OGE: Governo incumpre a lei  

A elaboração do Orçamento Geral do Estado (OGE) não deve ser exclusivamente reservada aos técnicos do Ministério das Finanças e governantes que ignoram a obrigatoriedade de incluir todas e todos...

A elaboração do Orçamento Geral do Estado (OGE) não deve ser exclusivamente reservada aos técnicos do Ministério das Finanças e governantes que ignoram a obrigatoriedade de incluir todas e todos numa discussão inclusiva para aferir as necessidades e decidir em conjunto, como e quando resolvê-las.

No último Cidadania em Debate, no passado dia 18, sobre “Como participar no OGE?”,  Carlos Cambuta, director da ADRA – Acção para o Desenvolvimento Rural e Ambiente, foi um dos facilitadores convidados e sustentou que “as administrações ao elaborar o Orçamento Geral do Estado, devem concertar com os munícipes e o decreto presidencial fala sobre o OGE e participação diz que devem concertar e negociar até chegar a um meio termo e esse meio termo é que deve ser realmente dedicado no OGE”. 

Muito embora a lei preveja a participação de todas e todos na elaboração do OGE se, por exemplo integrarem organizações de apoio social, igrejas, partidos políticos, comunas e municípios, a prática contradiz a lei, na medida em que não se promovem discussões locais sobre as necessidades prioritárias dos cidadãos.

Por outro lado, a participação de todas e todos, desconstrói a ideia errada de que só um grupo específico de técnicos, especialistas ou governantes podem elaborar o OGE. Quando até a linguagem usada é, propositadamente complexa para afastar os maiores interessados que são os cidadãos e cidadãs que têm o direito de saber o valor e como serão aplicadas as receitas públicas recolhidas através de impostos sobre os recursos naturais, mas também, sobre o trabalho de cada um e cada uma.

A realidade demonstra que os dados usados para a formulação do OGE são apenas indicativos, quando deveriam ser respaldados por informações reais e por  dados estatísticos actualizados.

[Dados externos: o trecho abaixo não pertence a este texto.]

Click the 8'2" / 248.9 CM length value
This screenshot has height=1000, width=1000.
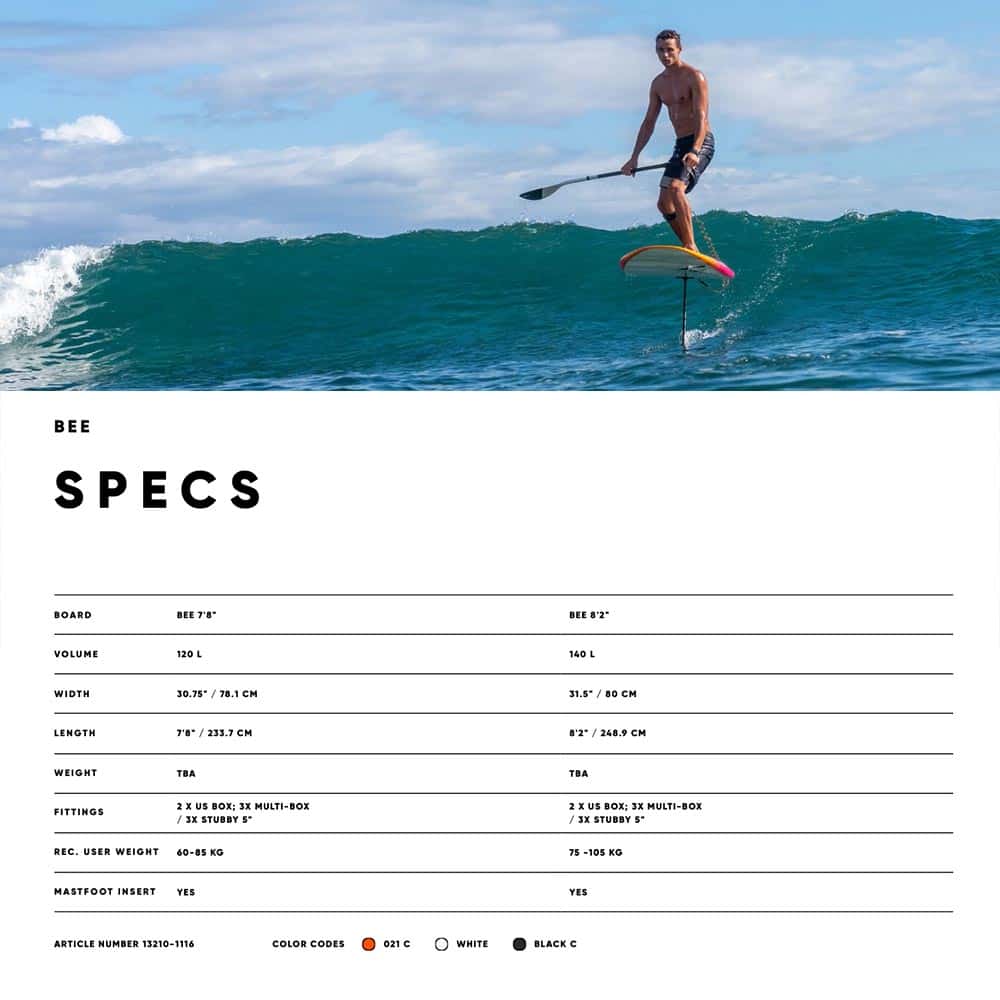(607, 733)
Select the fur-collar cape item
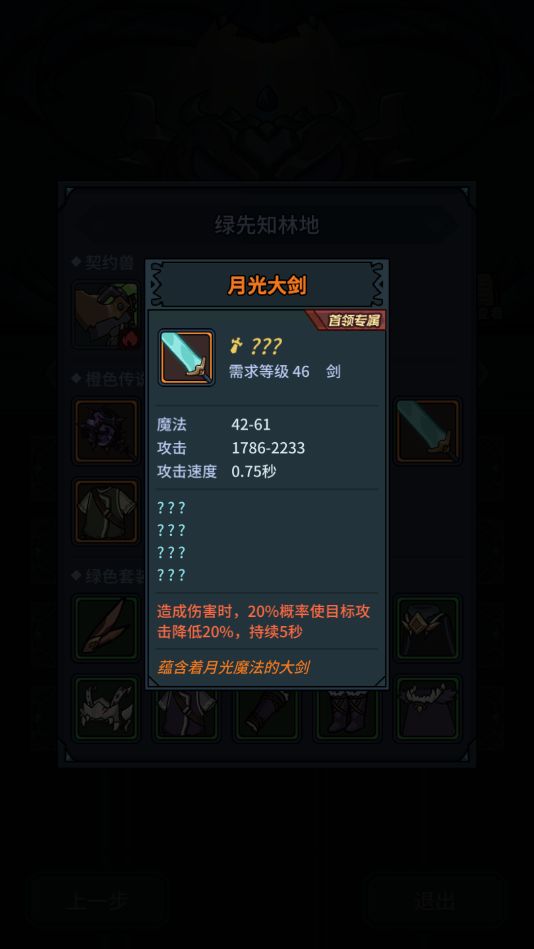534x949 pixels. [x=427, y=708]
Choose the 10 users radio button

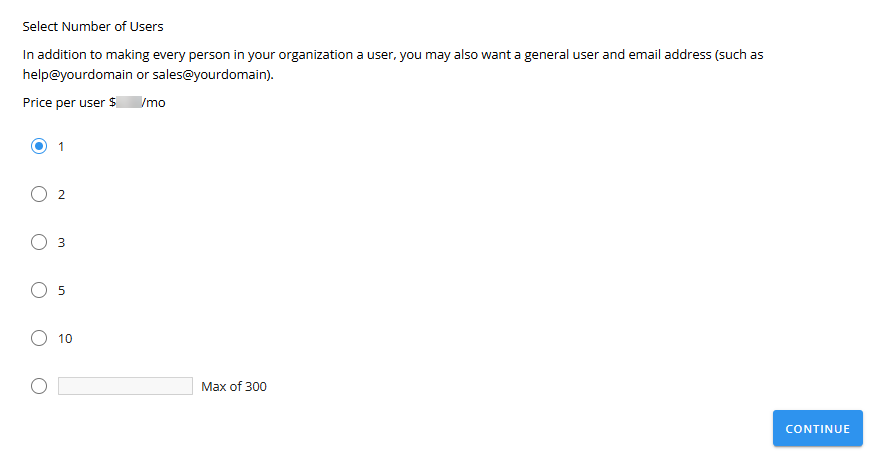coord(39,338)
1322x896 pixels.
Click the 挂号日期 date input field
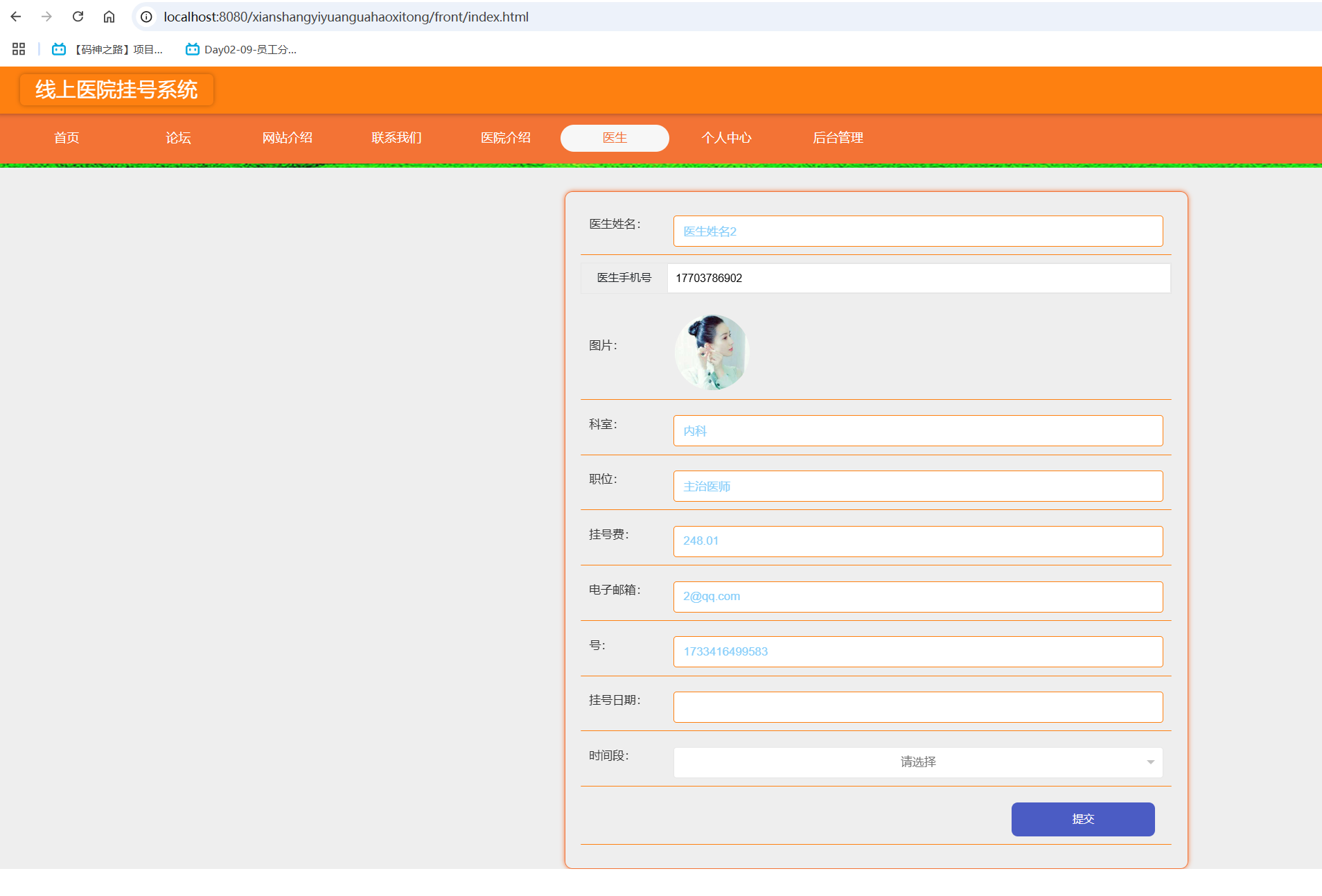coord(917,708)
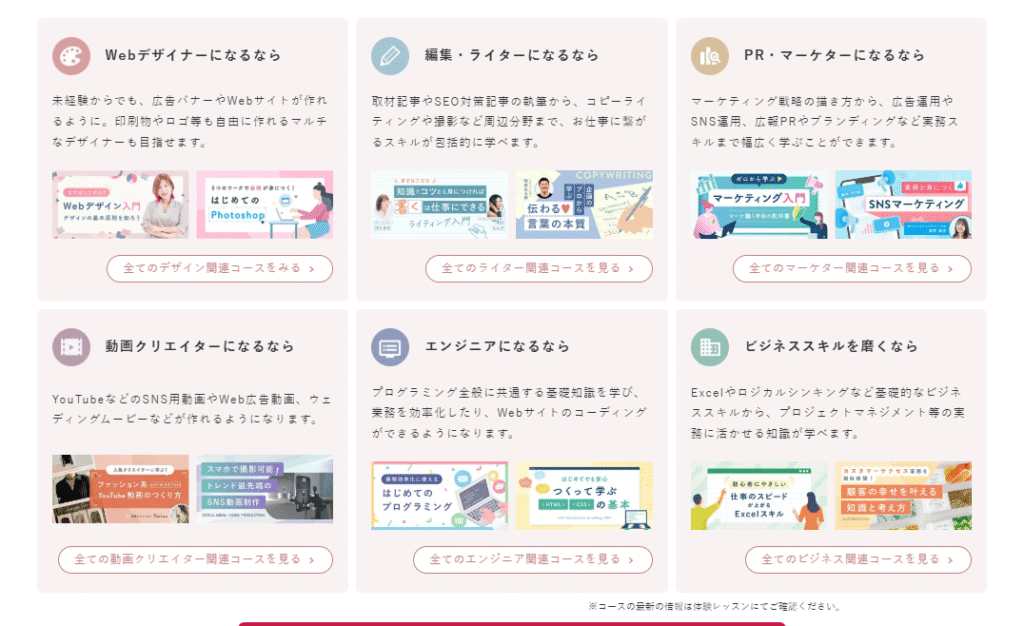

Além disso, as alocações orçamentais poderiam seguir as leis e convenções que Angola acolheu, comprometendo o governo angolano a perseguir a efectivação de direitos concretos, mas também não é o que se verifica.

Para Iracelma Mwalundaque, assessora do Mosaiko, “o OGE deve reflectir a implementação dos direitos consagrados na Declaração Universal dos Direitos Humanos, na nossa lei magna… Há um artigo chave  que diz que o Estado é o garante dos direitos fundamentais e quem deve garantir em primeira instância os nossos direitos é o Estado”. 

O entendimento que o Governo tem de participação é outro aspecto a considerar, recorrentemente organiza auscultações de decisões já tomadas ou promove “diálogos unissonantes”, apenas para justificar o quesito participação. Uma participação real e abrangente na elaboração do OGE tornaria a proposta mais assertiva e eficaz, na medida em que deixa de ser resultado do contributo de apenas um grupo, para incluir diferentes vozes e realidades que constituem Angola.